North Carolina has the potential to join the ranks of Ohio, New Hampshire and Florida as a permanently purple, battleground state, say several political observers and pundits in the state.
Presumptive Republican presidential nominee Mitt Romney and President Barack Obama have been neck-and-neck for months in statewide polls.
Public Policy Polling, a left-leaning polling firm based in Raleigh, recently published a poll showing Obama leading Romney by 49 percent to 46 percent in the state, a virtual tie within the margin of error of plus or minus 3.4 percent.
“We have polled North Carolina 22 times, and Obama and Romney have been within three points of each other 21 of those times,” said Tom Jensen, director of the polling firm.
He added that permanent demographic changes in the state could cause this trend to continue far beyond the upcoming election.
“The combination of young voters being so Democratic-leaning in North Carolina and so much of the population growth coming from more liberal states such as California, New York and New Jersey could make this long-term,” Jensen said.
Obama narrowly won North Carolina by about 14,000 votes in 2008, but a sputtering economic recovery has prevented the president from gaining more of a foothold in the state. North Carolina’s unemployment rate of 9.6 percent, tied for fifth-highest among states, ranks higher than the national rate of 8.3 percent.

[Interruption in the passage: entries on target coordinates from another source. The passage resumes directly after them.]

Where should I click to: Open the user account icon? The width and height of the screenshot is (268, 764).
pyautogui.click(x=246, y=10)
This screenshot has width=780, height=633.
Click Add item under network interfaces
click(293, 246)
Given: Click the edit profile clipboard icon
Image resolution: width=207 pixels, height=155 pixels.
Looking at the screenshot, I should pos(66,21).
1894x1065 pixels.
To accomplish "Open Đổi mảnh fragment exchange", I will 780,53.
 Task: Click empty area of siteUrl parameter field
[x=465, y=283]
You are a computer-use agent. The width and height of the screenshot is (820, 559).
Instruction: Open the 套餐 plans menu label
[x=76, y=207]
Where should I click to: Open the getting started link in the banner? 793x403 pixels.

The president’s victory in the state, which holds 15 electoral votes, was considered a surprise to the Obama campaign in 2008, said Mitch Kokai, political analyst for the right-leaning John Locke Foundation.
“(The campaign in) 2008 was the big campaign for hope and change, and in a lot of respects he was the unknown factor,” Kokai said. “At this point, there is a three to four-year record, and the economic recovery is nothing much to speak of.”